Placement. Whether or not it is encased in sclera, the implant is positioned within the muscle cone, posterior to Tenon’s capsule. The rectus muscles are secured to the implant at their corresponding insertion sites by passing the preplaced, double-armed, 6-0 absorbable suture through the anterior tip of the window of the implant covering or directly to the bare implant. Next, Tenon’s capsule is closed with interrupted and buried 5-0 absorbable sutures. Precise, meticulous closure of Tenon’s capsule, with no openings, is essential to circumvent future extrusions. Use a running, 6-0 absorbable suture to close the conjunctiva. Avoid invaginating the epithelium, which may lead to cyst formation.

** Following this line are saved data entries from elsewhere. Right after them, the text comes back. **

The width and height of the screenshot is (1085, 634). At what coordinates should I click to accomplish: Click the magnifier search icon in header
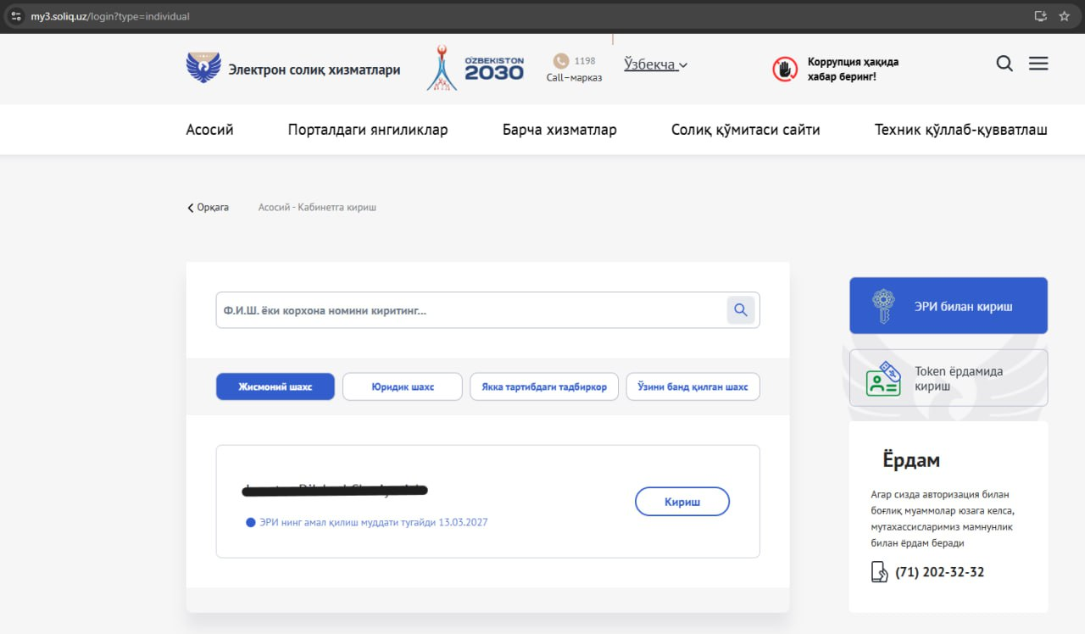pos(1004,64)
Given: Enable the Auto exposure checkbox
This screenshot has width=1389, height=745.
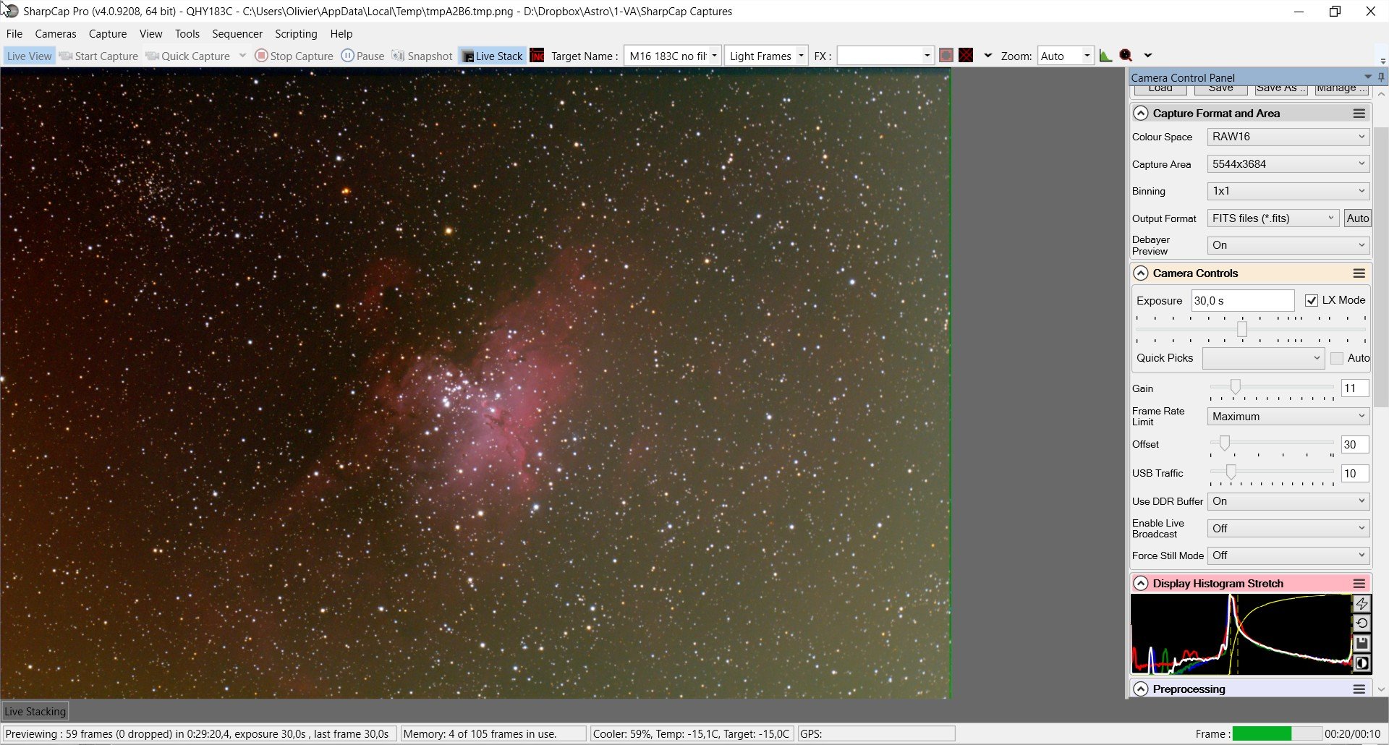Looking at the screenshot, I should click(1337, 358).
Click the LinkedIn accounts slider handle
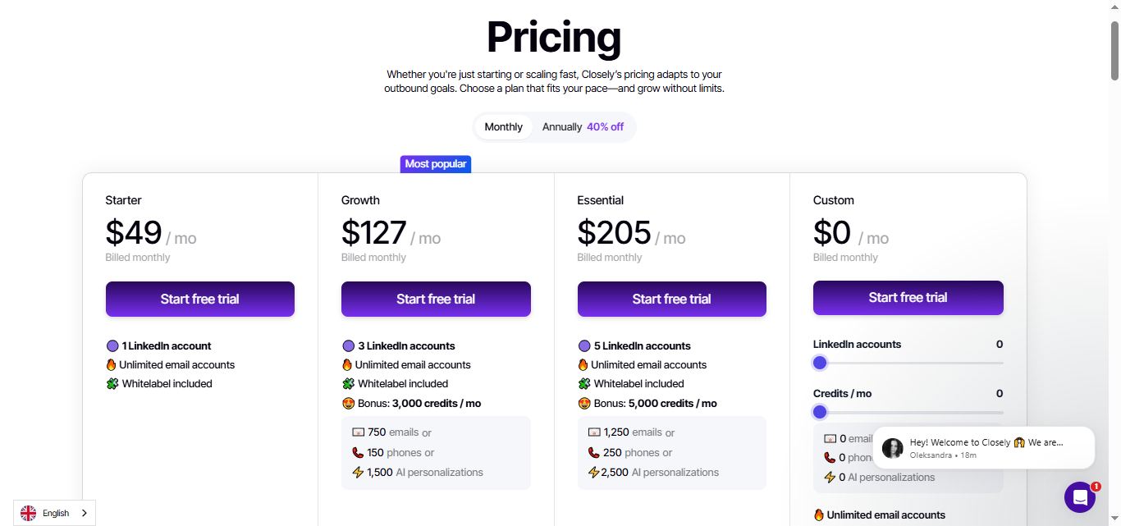The image size is (1121, 526). coord(819,363)
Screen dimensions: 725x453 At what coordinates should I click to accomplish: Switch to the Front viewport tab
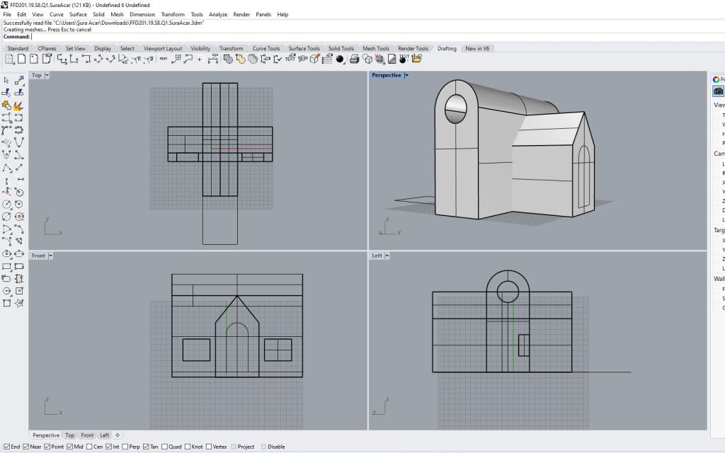87,435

Following tissue closure over the implant, 2 mL of bupivacaine 0.75 percent may be injected into the retrobulbar space to provide postoperative pain relief. A conformer is placed to maintain the inferior and superior cul-de-sacs, preventing symblepharon formation and allowing for a better-fitting prosthesis. Topical antibiotic ointment is applied to the conjunctival fornices and lid. The orbit is covered with a gentle pressure patch for at least 24 hours to lessen postoperative edema.
Challenges and Postop Follow-Up
The surgeon may be challenged with associated concurrent problems such as: blepharoptosis, entropion, ectropion, conjunctival and Tenon’s capsule deficiency, tear insufficiency or conjunctival scarring. When planning the surgical approach, one must consider that the integrity of the conjunctiva and Tenon’s capsule may be compromised, such as in patients who have undergone multiple glaucoma or retinal surgeries. Scarring of the conjunctiva and Tenon’s capsule will create a suboptimal environment for proper closure of these layers and increase the risk for implant exposure. These patients should be informed that a conjunctival and Tenon’s capsule graft may be necessary to adequately appose the respective tissues, providing proper coverage for the implant. Additional reconstruction may be required to deepen the fornices at a later date. Thus, certain steps of the procedure may need modification.
1 Custer, P. L. et al. Ophthalmology 2003;110: 2054–2061.
2 Long, J. A. et al. Ophthal Plastic Reconstr Surg 2003;19:194–197.
Carrie L. Morris, MD, is a second-year ophthalmology resident and Julie A. Woodward, MD, is assistant professor of ophthalmology in oculoplastic and reconstructive surgery; both are at Duke University.
Examine the patient on postoperative day 1, week 1 and month 1, watching for evidence of
- disinserted muscles
- orbital infection
- implant extrusion
- overall progress and healing
Order a prosthesis fitting with the ocularist at postoperative week 6.
Offer thorough patient instruction on proper socket hygiene and lubrication.
Consider peg placement at postoperative month 6 for additional implant motility.
Encourage the patient to wear safety glasses to protect the fellow eye.